Face caméra, Andrew Tabler, ancien membre du Conseil de sécurité nationale à Washington, assure : “La Syrie a été le laboratoire de la Russie pour préparer son intervention en Ukraine”. Dans son documentaire Russie. Le laboratoire syrien, toujours disponible sur Arte, la journaliste Édith Bouvier montre comment la guerre civile en Syrie a été le terrain d’entraînement des forces du Kremlin. Elle établit un parallèle entre l’intervention de l’armée russe dans le pays dirigé par Bachar al-Assad et l’invasion de l’Ukraine.
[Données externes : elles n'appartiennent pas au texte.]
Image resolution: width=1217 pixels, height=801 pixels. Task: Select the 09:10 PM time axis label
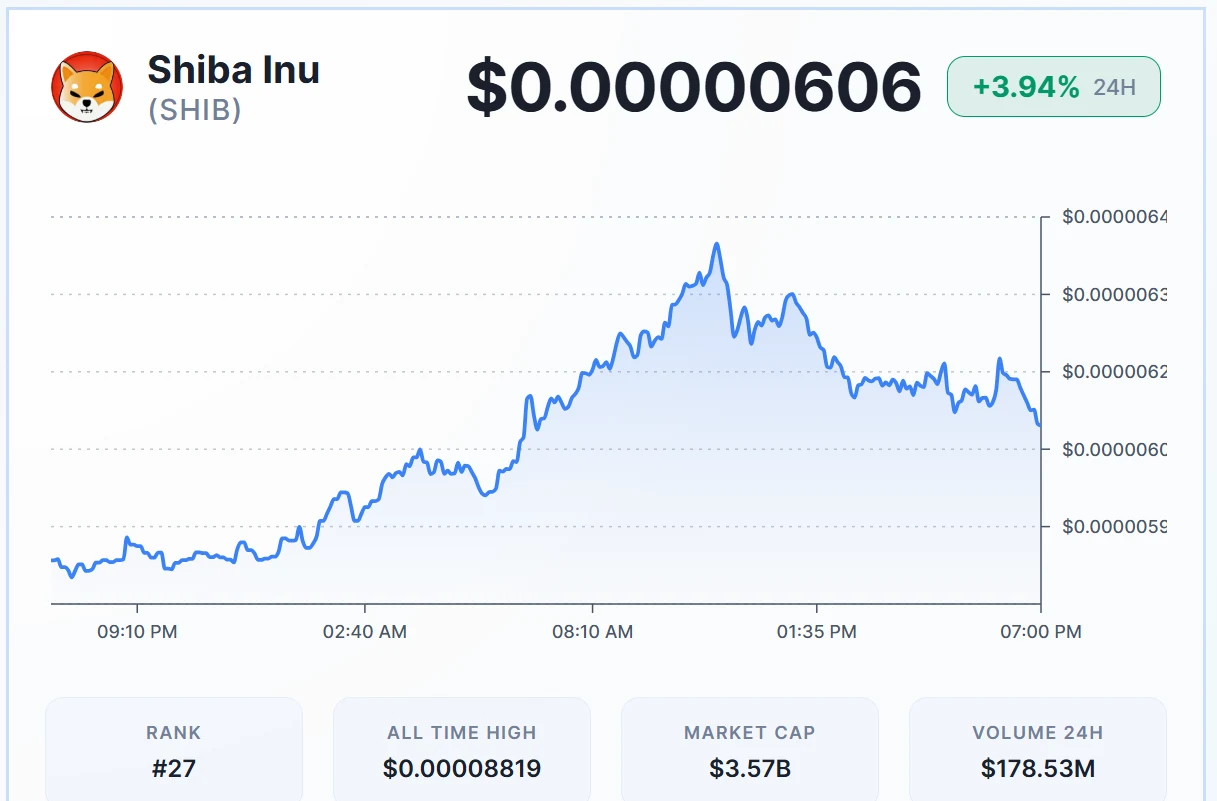coord(137,632)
Concernant les frappes aveugles qui, dès la fin du mois de février, se sont abattues sur l’Ukraine, elles “ont lieu depuis dix ans en Syrie”, observe, le 1er novembre, la journaliste spécialiste du pays auprès de Télérama, qui fait au passage l’éloge d’une “remarquable” enquête. “Je revoyais Alep, Homs, les avions russes et l’angoisse des populations. Je retrouvais aussi cette même communication mêlant quelques éléments réels à de la propagande. En Syrie, Poutine justifiait son intervention en en faisant une pseudo-guerre contre le terrorisme, en soutien et à la demande réelle de Bachar al-Assad. Les terroristes syriens sont les nazis d’Ukraine”, poursuit-elle.
Tournant de 2013
Pour Édith Bouvier, quand Vladimir Poutine décide de frapper la Syrie, il pense déjà à l’invasion de l’Ukraine. Selon elle, le tournant intervient même avant, en 2013, lorsque les États-Unis prennent la décision de ne pas intervenir alors que le dictateur syrien a franchi la ligne rouge en usant d’armes chimiques contre sa propre population. “L’administration Obama donne ainsi son feu vert et la Syrie va servir de tremplin pour la politique de reconquête de Poutine, qui s’octroie au passage un statut de superpuissance internationale”, souligne-t-elle auprès de Télérama.
La non-réaction occidentale est perçue par le maître du Kremlin comme un aveu de faiblesse et, six mois plus tard, la Crimée est envahie. “Pour Vladimir Poutine, l’objectif est de réduire autant que possible l’influence de l’Occident. Je pense que les États-Unis auraient dû s’en rendre compte plus tôt”, commente l’ancien président français François Hollande, dans le documentaire.